▶ _Given request_:
From the records below, extract the part that opens with the line containing "This screenshot has height=440, width=590." and closes with the line containing "(x=30, y=140)", both included, and reproduce it verbatim.

▶ _Given data_:
____

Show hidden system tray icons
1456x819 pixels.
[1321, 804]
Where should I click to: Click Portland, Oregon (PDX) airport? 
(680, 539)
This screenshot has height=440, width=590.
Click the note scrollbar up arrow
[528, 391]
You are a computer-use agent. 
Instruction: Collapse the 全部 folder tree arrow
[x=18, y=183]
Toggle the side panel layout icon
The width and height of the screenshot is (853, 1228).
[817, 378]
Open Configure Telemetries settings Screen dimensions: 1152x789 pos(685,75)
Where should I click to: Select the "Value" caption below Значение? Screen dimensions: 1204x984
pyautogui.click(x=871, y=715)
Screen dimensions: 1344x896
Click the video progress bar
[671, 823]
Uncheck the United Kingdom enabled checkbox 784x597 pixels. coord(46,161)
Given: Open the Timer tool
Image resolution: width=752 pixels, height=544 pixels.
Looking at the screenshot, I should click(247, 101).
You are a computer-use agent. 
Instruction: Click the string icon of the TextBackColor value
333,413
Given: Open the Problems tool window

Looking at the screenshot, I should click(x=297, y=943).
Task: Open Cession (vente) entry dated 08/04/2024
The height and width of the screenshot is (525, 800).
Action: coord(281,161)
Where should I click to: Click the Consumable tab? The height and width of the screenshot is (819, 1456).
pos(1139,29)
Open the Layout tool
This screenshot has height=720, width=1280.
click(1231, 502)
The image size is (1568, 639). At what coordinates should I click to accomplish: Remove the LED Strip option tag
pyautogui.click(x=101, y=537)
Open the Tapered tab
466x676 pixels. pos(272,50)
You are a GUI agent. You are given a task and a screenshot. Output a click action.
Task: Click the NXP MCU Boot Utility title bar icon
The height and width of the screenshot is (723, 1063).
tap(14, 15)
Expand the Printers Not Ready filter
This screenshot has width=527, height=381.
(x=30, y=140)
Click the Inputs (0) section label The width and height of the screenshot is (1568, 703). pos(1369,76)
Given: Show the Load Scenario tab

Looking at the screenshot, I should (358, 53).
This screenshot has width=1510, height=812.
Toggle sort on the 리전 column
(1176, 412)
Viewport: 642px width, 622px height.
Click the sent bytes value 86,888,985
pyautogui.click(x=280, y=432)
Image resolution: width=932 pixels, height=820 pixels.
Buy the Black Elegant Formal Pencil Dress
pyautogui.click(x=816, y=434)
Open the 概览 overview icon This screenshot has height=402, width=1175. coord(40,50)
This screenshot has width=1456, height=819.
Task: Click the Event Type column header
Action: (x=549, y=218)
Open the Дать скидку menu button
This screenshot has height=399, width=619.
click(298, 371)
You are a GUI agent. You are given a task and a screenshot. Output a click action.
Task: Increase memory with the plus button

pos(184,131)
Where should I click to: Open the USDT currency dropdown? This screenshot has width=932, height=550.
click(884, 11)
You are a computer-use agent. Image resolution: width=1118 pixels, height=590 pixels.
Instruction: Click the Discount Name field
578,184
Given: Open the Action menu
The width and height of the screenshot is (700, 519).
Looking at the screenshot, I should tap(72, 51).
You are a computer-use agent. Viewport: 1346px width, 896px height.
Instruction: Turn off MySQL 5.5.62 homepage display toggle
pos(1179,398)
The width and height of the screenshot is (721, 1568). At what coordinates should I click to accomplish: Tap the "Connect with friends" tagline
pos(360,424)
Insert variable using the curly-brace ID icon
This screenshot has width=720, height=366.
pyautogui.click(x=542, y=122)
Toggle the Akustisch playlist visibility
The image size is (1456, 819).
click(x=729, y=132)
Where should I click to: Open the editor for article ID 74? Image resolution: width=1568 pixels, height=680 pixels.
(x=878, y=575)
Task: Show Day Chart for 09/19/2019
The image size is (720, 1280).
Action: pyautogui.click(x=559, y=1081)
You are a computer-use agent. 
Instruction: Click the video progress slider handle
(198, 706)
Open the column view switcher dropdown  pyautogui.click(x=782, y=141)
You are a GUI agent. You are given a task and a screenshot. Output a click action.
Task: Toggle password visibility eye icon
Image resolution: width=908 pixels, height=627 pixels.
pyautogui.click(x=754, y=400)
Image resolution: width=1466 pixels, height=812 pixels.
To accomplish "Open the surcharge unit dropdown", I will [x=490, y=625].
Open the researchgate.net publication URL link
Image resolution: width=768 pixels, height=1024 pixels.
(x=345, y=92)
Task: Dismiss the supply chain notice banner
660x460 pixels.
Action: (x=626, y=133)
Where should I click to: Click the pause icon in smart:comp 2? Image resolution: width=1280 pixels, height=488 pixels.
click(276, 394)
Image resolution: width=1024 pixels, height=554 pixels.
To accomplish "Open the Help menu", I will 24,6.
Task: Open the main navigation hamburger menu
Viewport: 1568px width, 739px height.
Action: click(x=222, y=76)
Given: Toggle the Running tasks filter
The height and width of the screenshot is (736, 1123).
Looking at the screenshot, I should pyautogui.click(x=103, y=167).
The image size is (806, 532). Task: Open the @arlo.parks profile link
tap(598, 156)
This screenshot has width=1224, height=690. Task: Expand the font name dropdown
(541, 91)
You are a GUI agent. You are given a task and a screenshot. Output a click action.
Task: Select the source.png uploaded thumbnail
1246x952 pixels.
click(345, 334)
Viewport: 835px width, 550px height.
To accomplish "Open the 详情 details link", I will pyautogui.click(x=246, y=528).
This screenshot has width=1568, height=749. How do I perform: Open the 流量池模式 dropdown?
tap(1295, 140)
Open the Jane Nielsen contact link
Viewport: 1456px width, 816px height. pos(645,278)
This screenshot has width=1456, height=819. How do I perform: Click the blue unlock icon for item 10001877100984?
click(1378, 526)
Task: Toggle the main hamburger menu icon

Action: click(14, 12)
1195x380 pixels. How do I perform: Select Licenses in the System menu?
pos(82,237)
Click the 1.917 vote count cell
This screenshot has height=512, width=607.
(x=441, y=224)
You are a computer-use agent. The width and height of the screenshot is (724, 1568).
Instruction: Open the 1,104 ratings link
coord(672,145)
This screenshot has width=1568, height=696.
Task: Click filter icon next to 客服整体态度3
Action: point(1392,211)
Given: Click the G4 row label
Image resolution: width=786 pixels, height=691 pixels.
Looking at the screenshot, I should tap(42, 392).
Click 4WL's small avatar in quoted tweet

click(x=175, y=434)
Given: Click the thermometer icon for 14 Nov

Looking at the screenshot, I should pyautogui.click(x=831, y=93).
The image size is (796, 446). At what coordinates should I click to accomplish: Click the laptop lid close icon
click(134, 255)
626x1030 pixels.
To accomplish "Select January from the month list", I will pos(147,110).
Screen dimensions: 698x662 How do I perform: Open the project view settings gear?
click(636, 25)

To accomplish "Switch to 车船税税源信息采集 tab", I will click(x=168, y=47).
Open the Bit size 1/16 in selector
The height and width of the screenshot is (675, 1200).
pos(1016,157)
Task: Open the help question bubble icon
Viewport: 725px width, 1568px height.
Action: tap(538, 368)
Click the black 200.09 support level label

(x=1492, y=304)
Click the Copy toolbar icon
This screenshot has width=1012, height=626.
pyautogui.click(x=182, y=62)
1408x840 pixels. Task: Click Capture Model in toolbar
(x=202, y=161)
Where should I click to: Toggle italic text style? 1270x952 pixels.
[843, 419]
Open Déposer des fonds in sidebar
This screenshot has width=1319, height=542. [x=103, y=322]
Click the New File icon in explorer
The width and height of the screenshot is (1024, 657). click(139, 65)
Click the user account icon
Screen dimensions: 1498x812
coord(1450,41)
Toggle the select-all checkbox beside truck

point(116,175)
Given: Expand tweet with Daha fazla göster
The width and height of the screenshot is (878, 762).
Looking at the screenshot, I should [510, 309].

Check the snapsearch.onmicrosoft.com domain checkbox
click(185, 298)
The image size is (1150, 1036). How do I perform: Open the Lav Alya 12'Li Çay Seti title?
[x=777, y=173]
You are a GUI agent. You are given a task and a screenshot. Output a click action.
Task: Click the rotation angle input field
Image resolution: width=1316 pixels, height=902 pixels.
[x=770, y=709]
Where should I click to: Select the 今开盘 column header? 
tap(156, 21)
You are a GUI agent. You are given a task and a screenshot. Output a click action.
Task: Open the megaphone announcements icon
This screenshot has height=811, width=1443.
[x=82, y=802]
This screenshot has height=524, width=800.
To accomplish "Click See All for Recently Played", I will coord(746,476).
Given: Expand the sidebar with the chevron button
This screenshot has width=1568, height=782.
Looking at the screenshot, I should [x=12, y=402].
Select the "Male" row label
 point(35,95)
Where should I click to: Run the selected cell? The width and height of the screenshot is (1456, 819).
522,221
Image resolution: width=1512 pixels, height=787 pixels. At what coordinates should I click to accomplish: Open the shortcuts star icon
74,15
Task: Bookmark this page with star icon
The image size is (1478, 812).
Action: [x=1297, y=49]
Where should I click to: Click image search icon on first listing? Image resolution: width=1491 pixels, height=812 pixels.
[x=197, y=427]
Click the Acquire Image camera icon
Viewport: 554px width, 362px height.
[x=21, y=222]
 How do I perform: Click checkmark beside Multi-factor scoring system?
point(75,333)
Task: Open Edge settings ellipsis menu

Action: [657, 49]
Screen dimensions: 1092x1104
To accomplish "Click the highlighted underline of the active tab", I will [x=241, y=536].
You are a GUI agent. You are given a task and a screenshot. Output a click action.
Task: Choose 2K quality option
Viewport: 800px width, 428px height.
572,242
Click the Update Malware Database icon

____

▶ _Answer below_:
This screenshot has height=440, width=590.
Click the note scrollbar up arrow
[528, 391]
You are a computer-use agent. 
Instruction: Collapse the 全部 folder tree arrow
[x=18, y=183]
Toggle the side panel layout icon
The width and height of the screenshot is (853, 1228).
[817, 378]
Open Configure Telemetries settings Screen dimensions: 1152x789 pos(685,75)
Where should I click to: Select the "Value" caption below Значение? Screen dimensions: 1204x984
pyautogui.click(x=871, y=715)
Screen dimensions: 1344x896
Click the video progress bar
[671, 823]
Uncheck the United Kingdom enabled checkbox 784x597 pixels. coord(46,161)
Given: Open the Timer tool
Image resolution: width=752 pixels, height=544 pixels.
Looking at the screenshot, I should click(247, 101).
You are a computer-use agent. 
Instruction: Click the string icon of the TextBackColor value
333,413
Given: Open the Problems tool window

Looking at the screenshot, I should click(x=297, y=943).
Task: Open Cession (vente) entry dated 08/04/2024
The height and width of the screenshot is (525, 800).
Action: coord(281,161)
Where should I click to: Click the Consumable tab? The height and width of the screenshot is (819, 1456).
pos(1139,29)
Open the Layout tool
This screenshot has height=720, width=1280.
click(1231, 502)
The image size is (1568, 639). At what coordinates should I click to accomplish: Remove the LED Strip option tag
pyautogui.click(x=101, y=537)
Open the Tapered tab
466x676 pixels. pos(272,50)
You are a GUI agent. You are given a task and a screenshot. Output a click action.
Task: Click the NXP MCU Boot Utility title bar icon
The height and width of the screenshot is (723, 1063).
tap(14, 15)
Expand the Printers Not Ready filter
This screenshot has width=527, height=381.
(x=30, y=140)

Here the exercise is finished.